In November 2004, a small four-day pilot festival (Upbeat!) was organised to gauge local interest. It included performances by Graham Fitkin, Ruth Wall and Ensemble Bash.
In 2005, the inaugral soundfestival was launched. In that first year, we found the flexible model we wanted, programming over 20 days with concerts across Aberdeen and shire. Music included Evelyn Glennie and the BBC SSO performing Sally Beamish’s Trance O’Nicht, the Edinburgh Quartet performing new works by Naresh Sohal and Kenneth Dempster, Bill Thompson, McKenzie Medboe and La Boum! An afternoon’s rehearsal and informal performance of James MacMillan’s Into the Ferment by a scratch community orchestra of local musicians aged from 11 to 88 years old, conducted by the composer, proved to be the most intensive and involving event.

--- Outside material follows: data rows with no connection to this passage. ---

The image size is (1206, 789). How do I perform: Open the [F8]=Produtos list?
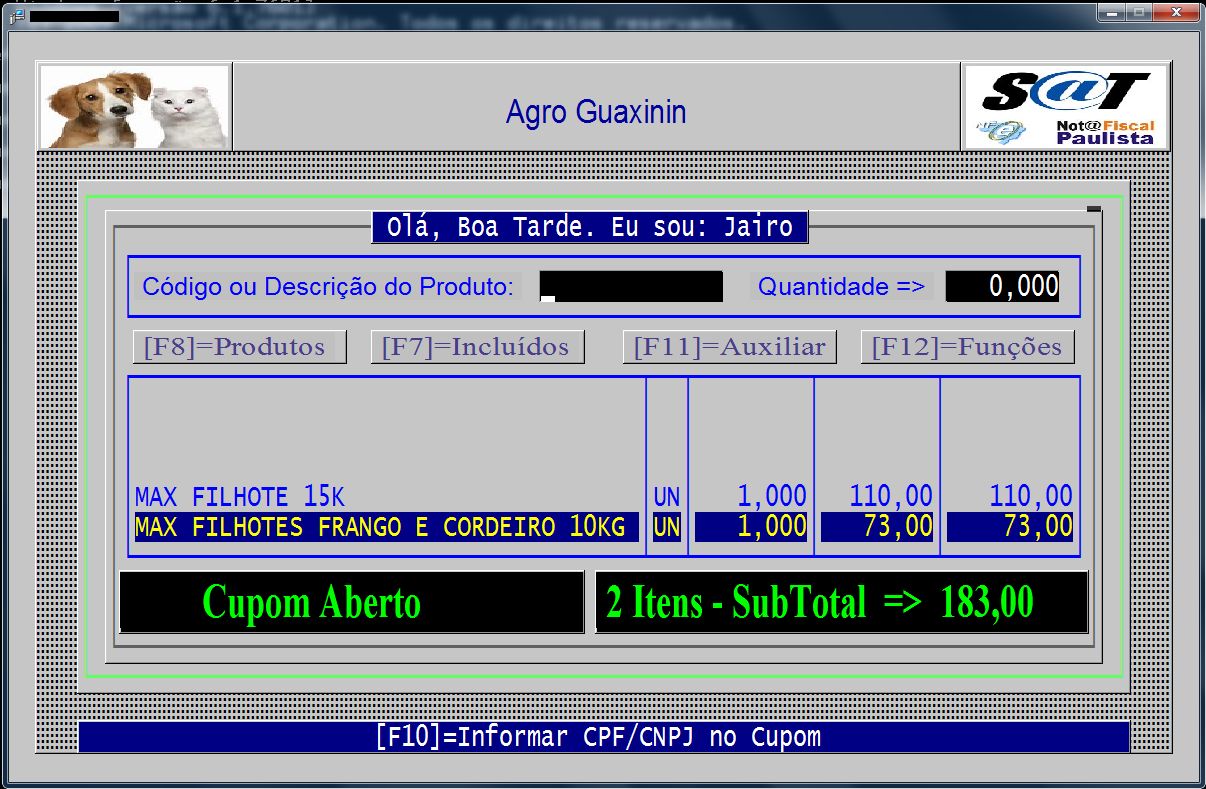pos(239,347)
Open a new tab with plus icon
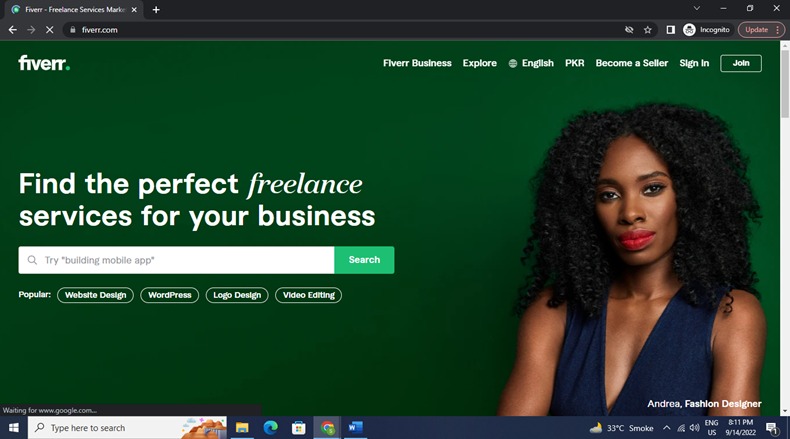The height and width of the screenshot is (439, 790). (156, 10)
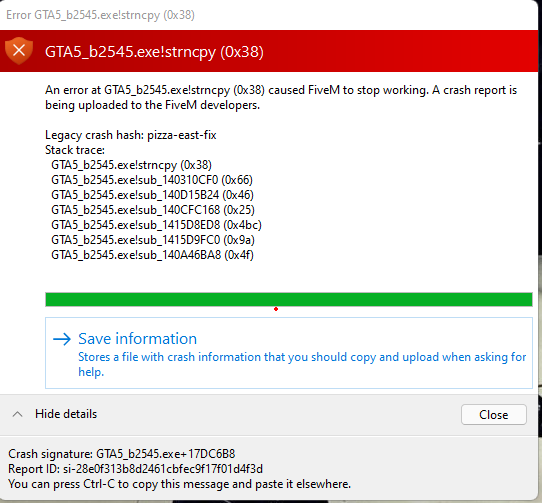Click the red shield error icon
This screenshot has width=542, height=503.
[x=19, y=50]
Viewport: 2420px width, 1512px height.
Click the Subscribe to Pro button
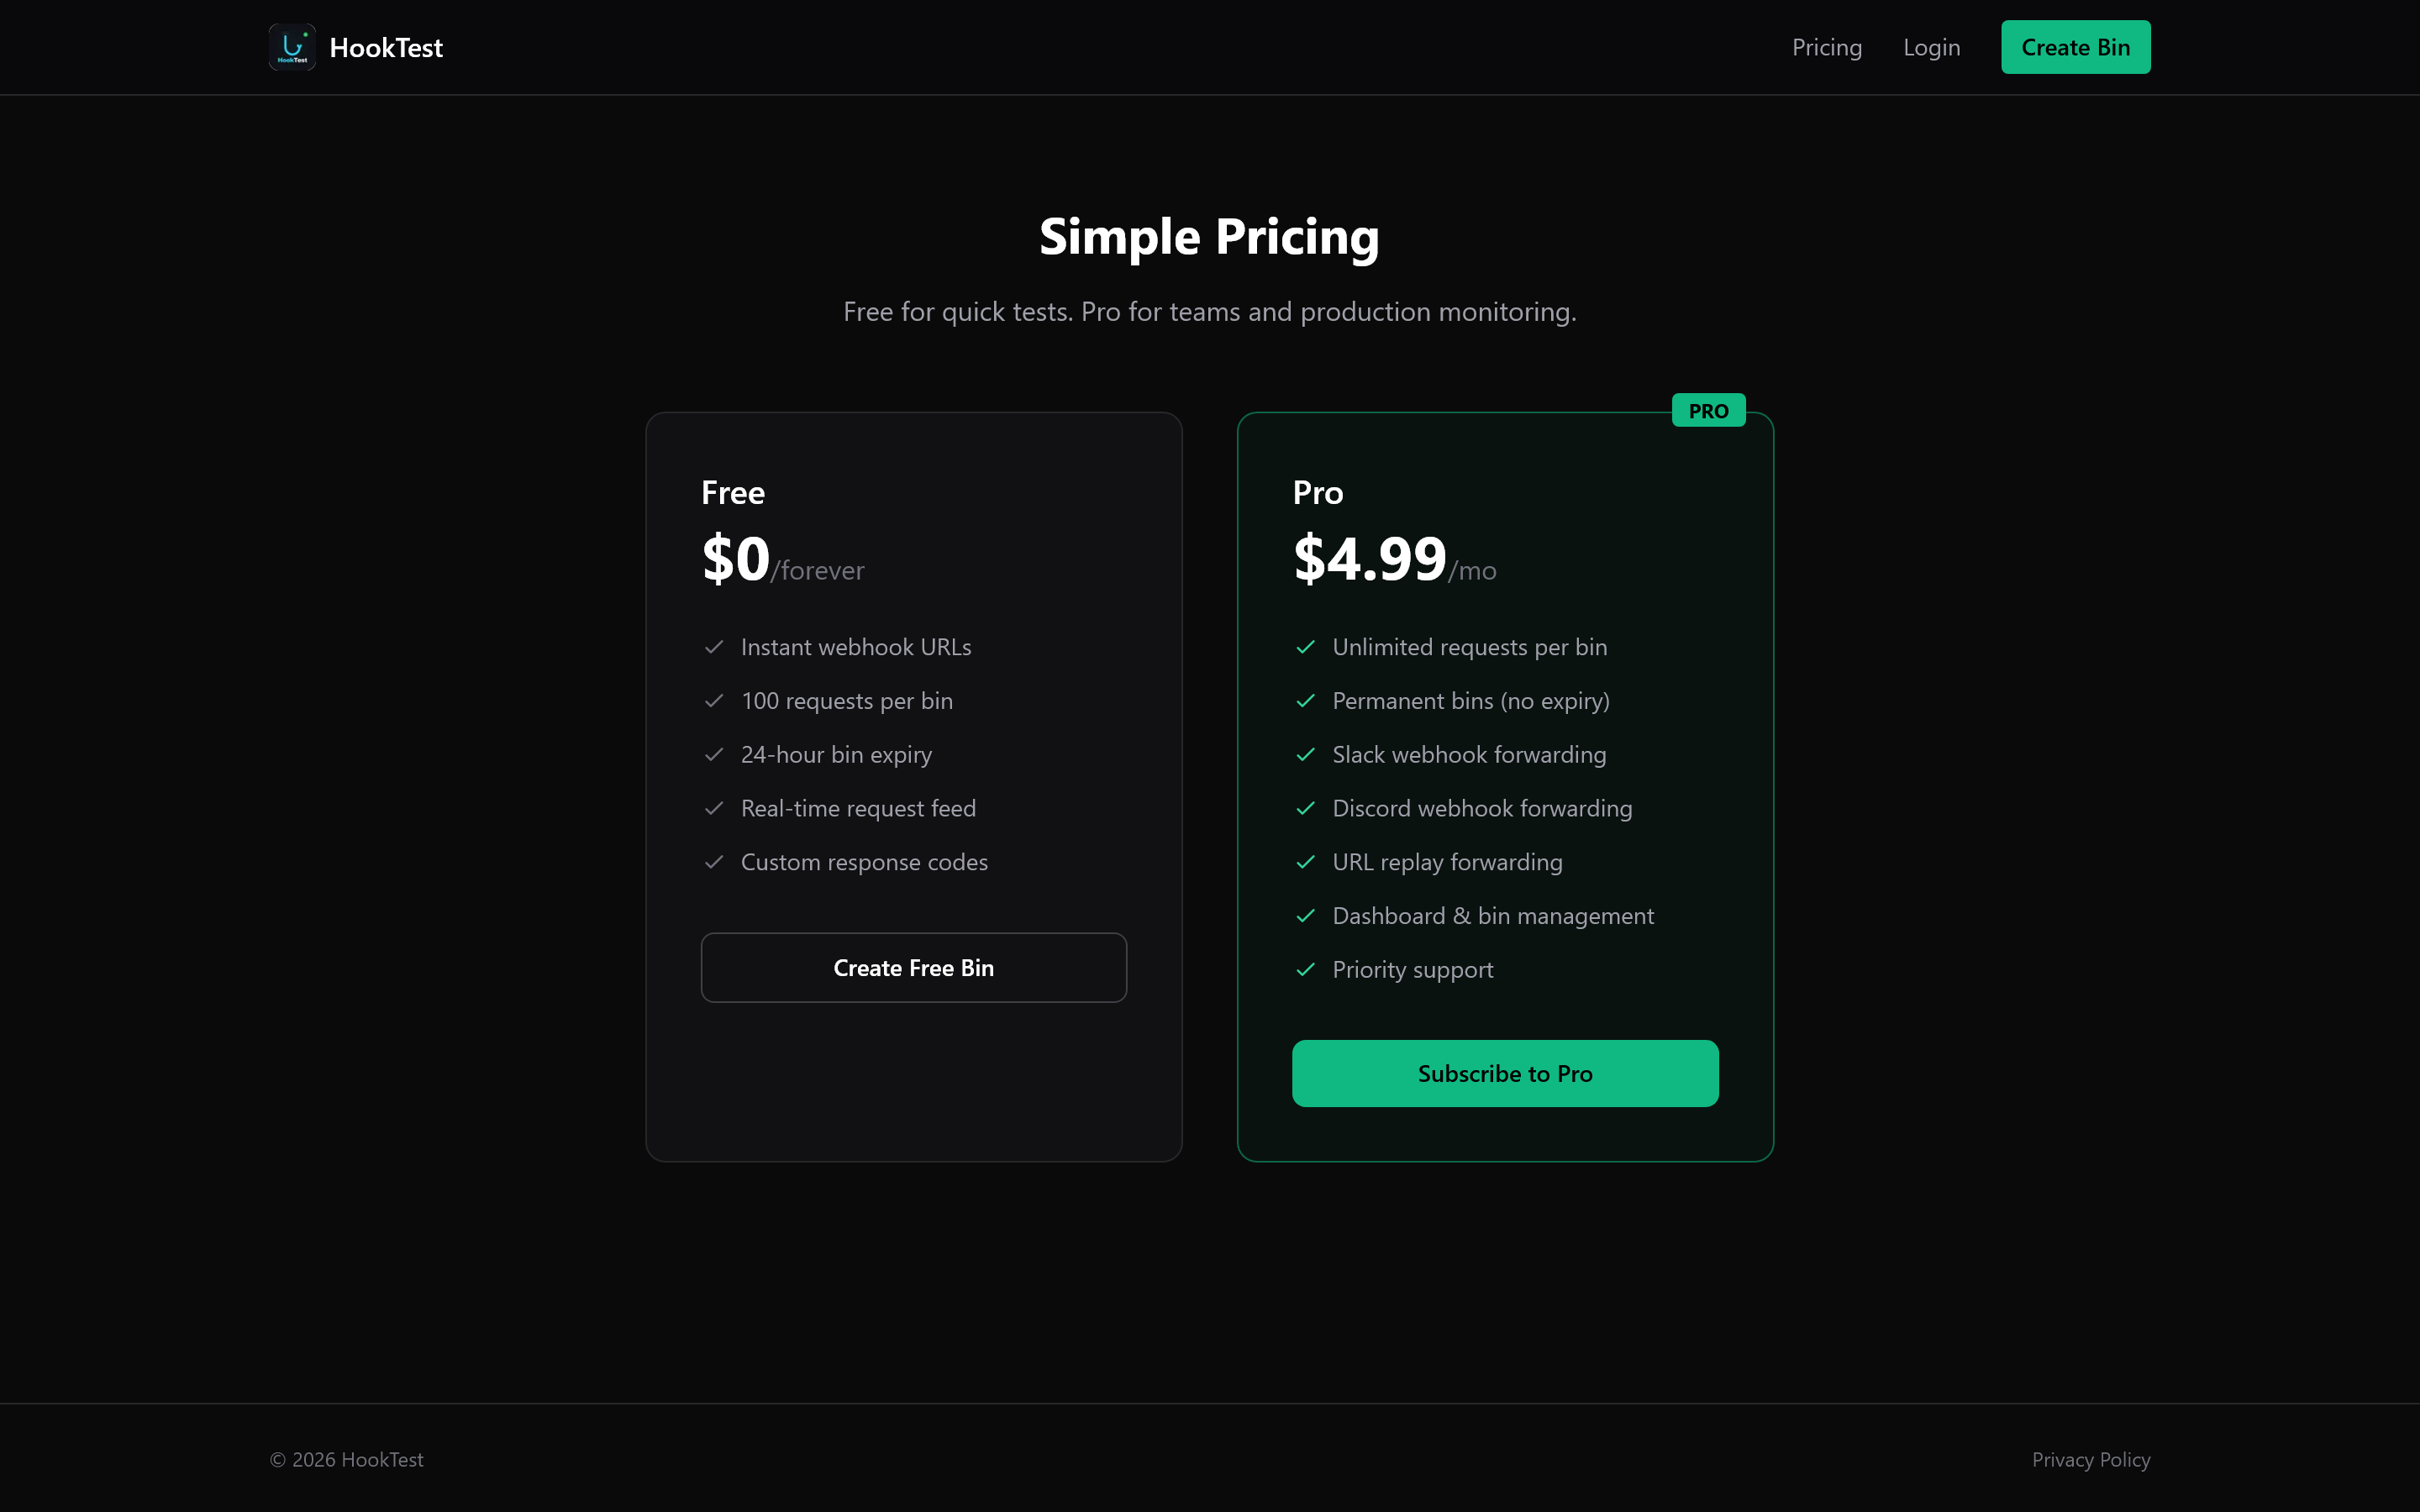pyautogui.click(x=1504, y=1073)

In that initial year, our network of partner organisations had started to fall into place with Woodend Music Society, Aberdeen Jazz, Interesting Music Promotions, Monymusk Arts, Angus Arts, Strathdee Music Club and of course the University of Aberdeen and Woodend Barn all supporting the festival.
Over the years, the festival has morphed as we adapted and adjusted it. It has been as long as five weeks, and as short as 10 days. Spaces used for performances have changed as local arts organisations have taken part in some years and not in others. In 2008 we started doing themed weekends, allowing us to focus in on certain music or ideas over a few days.
The festival is now settled at 19 days, and is still programmed in a broad fashion with the participation of our partner network. We have grown over the years to become Scotland’s leading festival of new music, and sound itself has developed into a new music organisation with events and workshops throughout the year as well as during the annual festival.